- [Assignment]:
Copy every line from the records that holds the word "arrow".

[Collected data]

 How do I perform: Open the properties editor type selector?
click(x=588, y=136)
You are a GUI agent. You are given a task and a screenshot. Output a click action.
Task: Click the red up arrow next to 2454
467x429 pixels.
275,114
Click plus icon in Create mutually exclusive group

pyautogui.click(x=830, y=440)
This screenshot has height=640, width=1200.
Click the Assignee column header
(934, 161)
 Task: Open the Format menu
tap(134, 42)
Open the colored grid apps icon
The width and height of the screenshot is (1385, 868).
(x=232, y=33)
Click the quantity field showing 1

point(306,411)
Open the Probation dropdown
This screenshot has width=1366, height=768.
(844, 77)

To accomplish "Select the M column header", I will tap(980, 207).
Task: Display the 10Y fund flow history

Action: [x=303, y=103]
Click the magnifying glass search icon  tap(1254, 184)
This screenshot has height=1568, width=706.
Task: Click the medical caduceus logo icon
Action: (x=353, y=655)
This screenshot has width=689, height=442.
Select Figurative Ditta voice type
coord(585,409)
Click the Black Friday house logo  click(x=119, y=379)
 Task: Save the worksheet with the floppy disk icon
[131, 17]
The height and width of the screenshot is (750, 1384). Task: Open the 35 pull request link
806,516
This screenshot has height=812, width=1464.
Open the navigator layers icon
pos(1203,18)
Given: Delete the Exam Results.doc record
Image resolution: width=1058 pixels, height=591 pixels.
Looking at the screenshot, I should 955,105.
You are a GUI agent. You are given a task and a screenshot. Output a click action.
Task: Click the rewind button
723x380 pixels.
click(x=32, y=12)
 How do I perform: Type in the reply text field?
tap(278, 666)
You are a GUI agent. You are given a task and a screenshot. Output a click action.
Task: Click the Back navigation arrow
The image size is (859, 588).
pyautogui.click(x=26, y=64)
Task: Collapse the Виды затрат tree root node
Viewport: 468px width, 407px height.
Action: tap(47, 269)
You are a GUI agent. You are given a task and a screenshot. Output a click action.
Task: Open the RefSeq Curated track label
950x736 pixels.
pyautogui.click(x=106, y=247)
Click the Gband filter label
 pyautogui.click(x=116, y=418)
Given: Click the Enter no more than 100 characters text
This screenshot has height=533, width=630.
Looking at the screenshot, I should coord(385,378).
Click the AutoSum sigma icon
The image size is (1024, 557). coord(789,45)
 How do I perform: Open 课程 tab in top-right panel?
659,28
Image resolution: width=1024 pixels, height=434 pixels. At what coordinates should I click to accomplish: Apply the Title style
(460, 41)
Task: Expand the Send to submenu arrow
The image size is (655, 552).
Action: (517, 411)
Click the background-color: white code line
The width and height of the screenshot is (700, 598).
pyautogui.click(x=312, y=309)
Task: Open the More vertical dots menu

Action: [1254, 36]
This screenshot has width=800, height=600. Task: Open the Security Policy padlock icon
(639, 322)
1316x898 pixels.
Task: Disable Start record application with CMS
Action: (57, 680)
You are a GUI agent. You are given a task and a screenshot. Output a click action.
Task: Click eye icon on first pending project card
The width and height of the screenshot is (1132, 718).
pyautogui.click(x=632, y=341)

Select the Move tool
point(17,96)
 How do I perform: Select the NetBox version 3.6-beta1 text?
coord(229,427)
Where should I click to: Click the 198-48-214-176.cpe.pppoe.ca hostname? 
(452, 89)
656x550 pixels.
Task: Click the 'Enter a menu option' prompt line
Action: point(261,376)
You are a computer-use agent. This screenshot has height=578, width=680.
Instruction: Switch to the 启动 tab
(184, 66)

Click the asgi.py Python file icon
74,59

- [Result for this task]:
Task: Click the red up arrow next to 2454
Task: Click the Back navigation arrow
Task: Expand the Send to submenu arrow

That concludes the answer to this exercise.